We have commenter Fibber McGee to thank for this week's movie. Also, I have a new boyfriend, and his name is Tod Slaughter! (Both of those are real names! Oh, OK… Tod's real first name was Norman…)
I read Wilkie Collins' "The Woman in White" many years ago on a long train trip, and remember it as being the slow-burn variety of Victorian novel, with very careful pacing and many long descriptive passages that don't pay off until hundreds of pages later… it's wonderful, but requires many hours of devoted attention. Well, that simply won't do for director George King and his team (the credited writers are Edward Dryhurst, Frederick Hayward and H.F. Maltby), who boil the entire complicated story down to 69 minutes of melodrama. We open with Mr. Slaughter hammering a tent stake through someone's head, and the action only ratchets up from there!
The nice thing for King et al. about Collins' novel is that, while it may be long and complicated, it's not particularly subtle — the hero is named Hartwright, for one thing. So it actually translates fairly smoothly to the melodrama treatment.

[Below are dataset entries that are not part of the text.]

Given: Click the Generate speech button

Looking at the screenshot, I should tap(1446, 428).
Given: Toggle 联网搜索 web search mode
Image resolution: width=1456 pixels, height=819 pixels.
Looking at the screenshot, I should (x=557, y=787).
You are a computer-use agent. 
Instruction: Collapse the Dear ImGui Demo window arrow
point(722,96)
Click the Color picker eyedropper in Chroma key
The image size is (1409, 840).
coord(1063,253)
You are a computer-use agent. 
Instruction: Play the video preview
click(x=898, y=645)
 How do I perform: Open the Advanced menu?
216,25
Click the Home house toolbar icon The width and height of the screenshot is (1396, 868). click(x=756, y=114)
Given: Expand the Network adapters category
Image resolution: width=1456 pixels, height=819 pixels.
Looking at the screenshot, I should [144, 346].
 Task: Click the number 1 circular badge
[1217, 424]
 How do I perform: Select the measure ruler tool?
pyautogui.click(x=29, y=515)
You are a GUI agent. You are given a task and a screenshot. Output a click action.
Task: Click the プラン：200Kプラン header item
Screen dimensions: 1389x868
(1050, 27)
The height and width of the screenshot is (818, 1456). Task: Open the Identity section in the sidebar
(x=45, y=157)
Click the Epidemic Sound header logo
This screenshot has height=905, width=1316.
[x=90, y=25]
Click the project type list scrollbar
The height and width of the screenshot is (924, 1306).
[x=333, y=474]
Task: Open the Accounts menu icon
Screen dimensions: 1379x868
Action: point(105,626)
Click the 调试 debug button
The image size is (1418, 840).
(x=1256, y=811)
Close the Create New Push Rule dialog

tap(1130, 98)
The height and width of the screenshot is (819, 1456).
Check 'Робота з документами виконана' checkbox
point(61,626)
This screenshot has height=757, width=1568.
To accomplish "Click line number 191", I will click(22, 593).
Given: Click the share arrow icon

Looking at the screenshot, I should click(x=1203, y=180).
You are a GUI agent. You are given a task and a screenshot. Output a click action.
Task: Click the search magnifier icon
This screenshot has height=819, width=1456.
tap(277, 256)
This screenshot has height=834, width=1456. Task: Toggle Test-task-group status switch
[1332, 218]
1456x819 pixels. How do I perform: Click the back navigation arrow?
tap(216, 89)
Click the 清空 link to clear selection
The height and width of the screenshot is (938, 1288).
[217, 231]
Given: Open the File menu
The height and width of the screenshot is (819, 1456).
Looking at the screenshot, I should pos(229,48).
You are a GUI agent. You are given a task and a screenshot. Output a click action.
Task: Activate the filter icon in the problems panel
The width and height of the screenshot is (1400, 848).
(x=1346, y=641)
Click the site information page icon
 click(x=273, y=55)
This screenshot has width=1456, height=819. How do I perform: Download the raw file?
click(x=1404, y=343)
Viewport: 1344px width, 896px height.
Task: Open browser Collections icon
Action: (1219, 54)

Slaughter's victim in the first scene is a wealthy baronet named Sir Percival Glyde; Slaughter's unnamed character simply steals Glyde's identity and comes home to England, where he swiftly marries beautiful heiress Laura (Sylvia Marriott) and menaces everyone else in sight, including the mysterious woman who claims to be Glyde's first wife (also Sylvia Marriott). When clever Dr. Fosco (Hay Petrie) threatens to expose the impersonation, Slaughter snarls, "I'll feed your entrails to the pigs!"